◆ PROBLEM
Your output must consist of the records printed verbatim, with the pictures excluded.

(Dataset entries)
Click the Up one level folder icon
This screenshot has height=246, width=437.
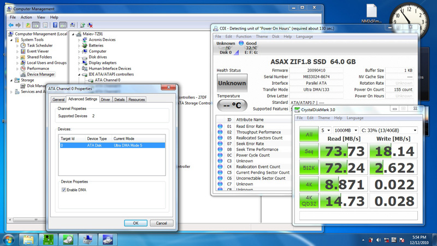click(x=28, y=25)
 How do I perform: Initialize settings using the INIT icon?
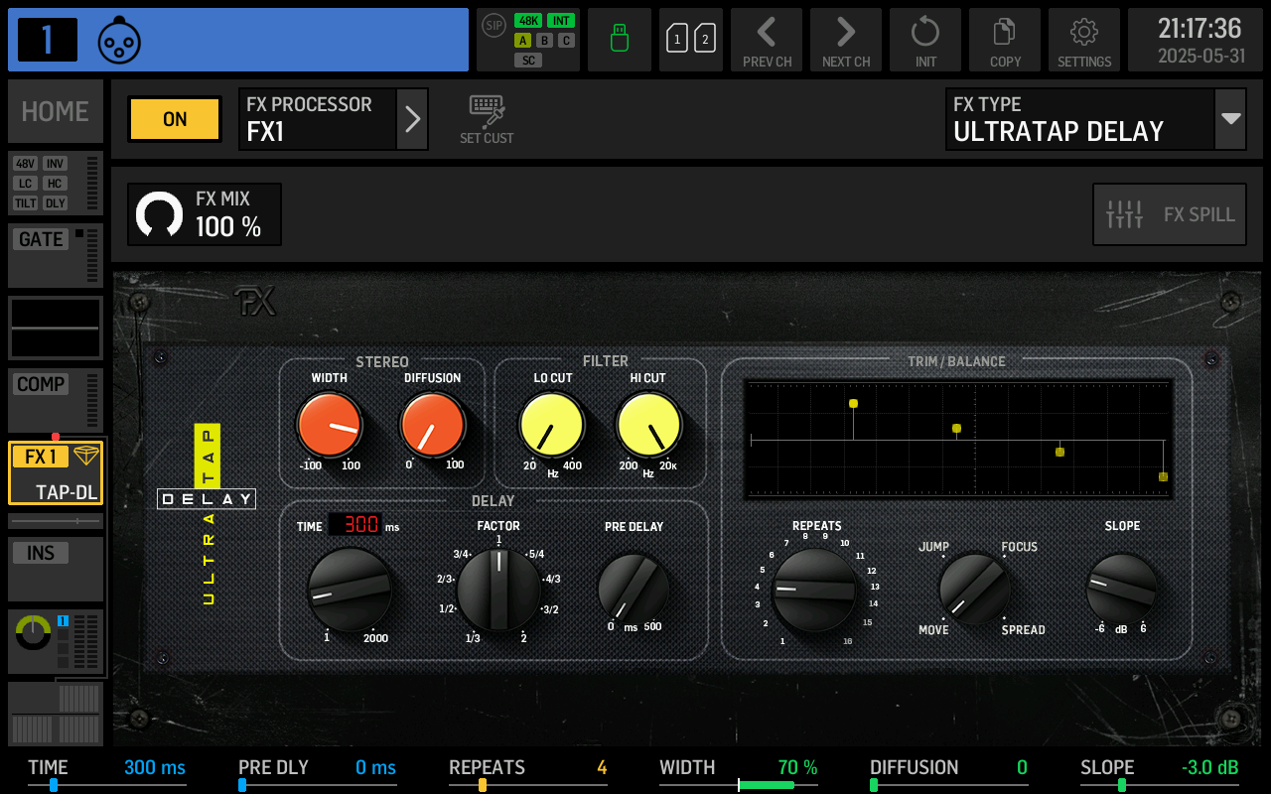pos(924,40)
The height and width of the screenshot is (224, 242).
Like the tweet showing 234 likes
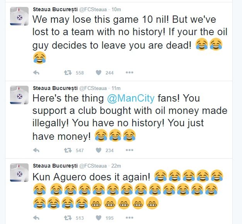pyautogui.click(x=99, y=150)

◆ RESPONSE
Click the Up one level folder icon
This screenshot has height=246, width=437.
click(x=28, y=25)
 How do I perform: Initialize settings using the INIT icon?
pos(924,40)
The height and width of the screenshot is (224, 242).
Like the tweet showing 234 likes
pyautogui.click(x=99, y=150)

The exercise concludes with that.